Task description:
Write all of the lines below out again, exactly as they stand.

Task material:

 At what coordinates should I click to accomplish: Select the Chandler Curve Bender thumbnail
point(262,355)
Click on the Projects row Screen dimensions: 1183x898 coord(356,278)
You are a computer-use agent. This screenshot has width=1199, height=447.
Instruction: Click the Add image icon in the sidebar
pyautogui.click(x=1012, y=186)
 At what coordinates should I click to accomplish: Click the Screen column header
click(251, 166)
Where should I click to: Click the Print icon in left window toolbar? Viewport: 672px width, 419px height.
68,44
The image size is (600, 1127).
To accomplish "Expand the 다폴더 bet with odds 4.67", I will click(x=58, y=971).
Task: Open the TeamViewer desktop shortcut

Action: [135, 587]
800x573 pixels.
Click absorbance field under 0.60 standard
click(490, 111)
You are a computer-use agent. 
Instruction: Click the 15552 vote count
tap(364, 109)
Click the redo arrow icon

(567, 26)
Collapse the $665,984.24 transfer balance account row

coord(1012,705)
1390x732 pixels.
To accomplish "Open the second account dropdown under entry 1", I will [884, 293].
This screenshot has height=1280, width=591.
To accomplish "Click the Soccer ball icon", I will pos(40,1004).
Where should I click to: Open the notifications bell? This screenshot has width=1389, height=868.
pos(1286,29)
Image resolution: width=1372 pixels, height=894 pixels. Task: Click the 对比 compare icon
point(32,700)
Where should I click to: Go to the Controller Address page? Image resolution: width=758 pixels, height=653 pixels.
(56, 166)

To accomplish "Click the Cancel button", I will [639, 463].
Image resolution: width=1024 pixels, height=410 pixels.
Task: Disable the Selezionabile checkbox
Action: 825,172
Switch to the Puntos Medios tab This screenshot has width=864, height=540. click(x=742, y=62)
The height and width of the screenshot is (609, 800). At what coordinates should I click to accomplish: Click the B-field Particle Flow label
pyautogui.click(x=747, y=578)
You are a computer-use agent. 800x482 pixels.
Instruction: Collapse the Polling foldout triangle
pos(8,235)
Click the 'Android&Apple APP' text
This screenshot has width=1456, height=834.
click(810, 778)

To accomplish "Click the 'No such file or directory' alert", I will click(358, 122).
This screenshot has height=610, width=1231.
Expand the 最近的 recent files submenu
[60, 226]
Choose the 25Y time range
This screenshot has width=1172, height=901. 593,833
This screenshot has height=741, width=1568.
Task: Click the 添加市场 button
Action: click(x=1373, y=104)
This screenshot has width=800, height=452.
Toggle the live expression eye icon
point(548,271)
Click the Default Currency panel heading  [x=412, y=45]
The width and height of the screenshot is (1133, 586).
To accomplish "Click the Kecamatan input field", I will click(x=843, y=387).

Result of this task:
 At what coordinates should I click to accomplish: Select the Chandler Curve Bender thumbnail
point(262,355)
Click on the Projects row Screen dimensions: 1183x898 coord(356,278)
You are a computer-use agent. This screenshot has width=1199, height=447.
Instruction: Click the Add image icon in the sidebar
pyautogui.click(x=1012, y=186)
 At what coordinates should I click to accomplish: Click the Screen column header
click(251, 166)
Where should I click to: Click the Print icon in left window toolbar? Viewport: 672px width, 419px height.
68,44
The image size is (600, 1127).
To accomplish "Expand the 다폴더 bet with odds 4.67", I will click(x=58, y=971).
Task: Open the TeamViewer desktop shortcut

Action: [135, 587]
800x573 pixels.
Click absorbance field under 0.60 standard
click(490, 111)
You are a computer-use agent. 
Instruction: Click the 15552 vote count
tap(364, 109)
Click the redo arrow icon

(567, 26)
Collapse the $665,984.24 transfer balance account row

coord(1012,705)
1390x732 pixels.
To accomplish "Open the second account dropdown under entry 1", I will [884, 293].
This screenshot has height=1280, width=591.
To accomplish "Click the Soccer ball icon", I will pos(40,1004).
Where should I click to: Open the notifications bell? This screenshot has width=1389, height=868.
pos(1286,29)
Image resolution: width=1372 pixels, height=894 pixels. Task: Click the 对比 compare icon
point(32,700)
Where should I click to: Go to the Controller Address page? Image resolution: width=758 pixels, height=653 pixels.
(56, 166)

To accomplish "Click the Cancel button", I will [639, 463].
Image resolution: width=1024 pixels, height=410 pixels.
Task: Disable the Selezionabile checkbox
Action: 825,172
Switch to the Puntos Medios tab This screenshot has width=864, height=540. click(x=742, y=62)
The height and width of the screenshot is (609, 800). At what coordinates should I click to accomplish: Click the B-field Particle Flow label
pyautogui.click(x=747, y=578)
You are a computer-use agent. 800x482 pixels.
Instruction: Collapse the Polling foldout triangle
pos(8,235)
Click the 'Android&Apple APP' text
This screenshot has width=1456, height=834.
click(810, 778)

To accomplish "Click the 'No such file or directory' alert", I will click(358, 122).
This screenshot has height=610, width=1231.
Expand the 最近的 recent files submenu
[60, 226]
Choose the 25Y time range
This screenshot has width=1172, height=901. 593,833
This screenshot has height=741, width=1568.
Task: Click the 添加市场 button
Action: click(x=1373, y=104)
This screenshot has width=800, height=452.
Toggle the live expression eye icon
point(548,271)
Click the Default Currency panel heading  [x=412, y=45]
The width and height of the screenshot is (1133, 586).
To accomplish "Click the Kecamatan input field", I will click(x=843, y=387).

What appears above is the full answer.